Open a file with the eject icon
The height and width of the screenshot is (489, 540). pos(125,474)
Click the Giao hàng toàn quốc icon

══════

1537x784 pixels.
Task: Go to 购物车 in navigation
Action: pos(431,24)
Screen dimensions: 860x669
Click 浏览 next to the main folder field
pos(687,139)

══════

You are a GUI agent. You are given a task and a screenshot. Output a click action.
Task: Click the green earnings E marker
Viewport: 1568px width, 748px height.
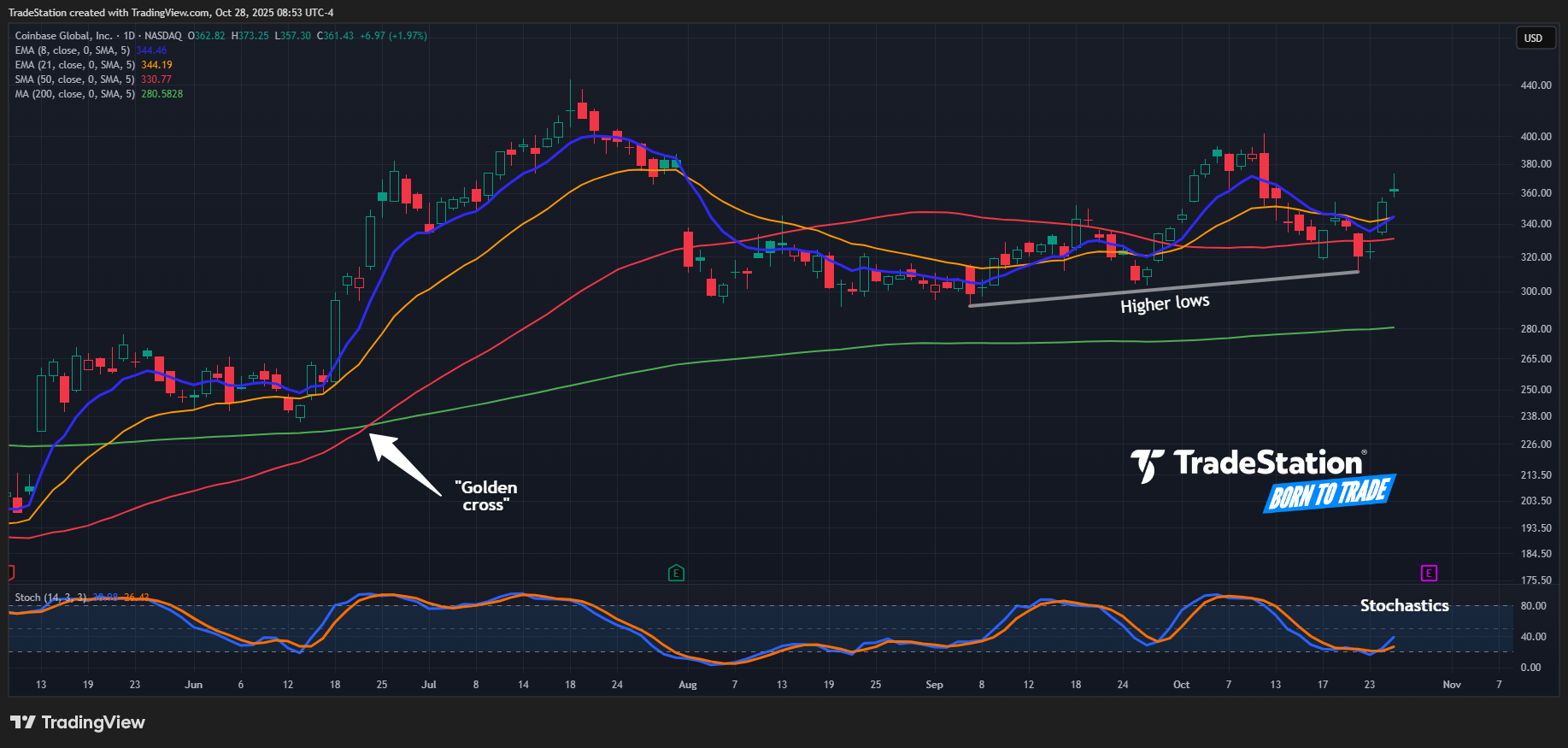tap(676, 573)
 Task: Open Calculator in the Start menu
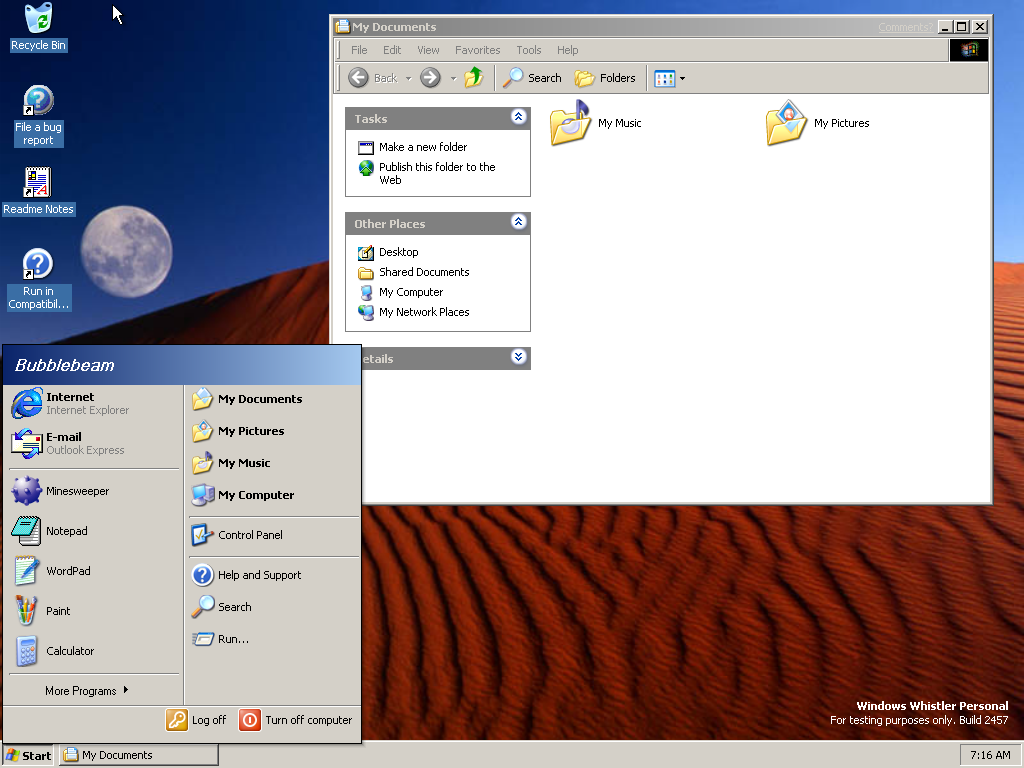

══════

### WORK INSTRUCTION
The expected output is exactly the lines of the listing above between the line holding "Open a file with the eject icon" and the line holding "Click the Giao hàng toàn quốc icon", inclusive.

### YOUR RESPONSE
Open a file with the eject icon
The height and width of the screenshot is (489, 540). pos(125,474)
Click the Giao hàng toàn quốc icon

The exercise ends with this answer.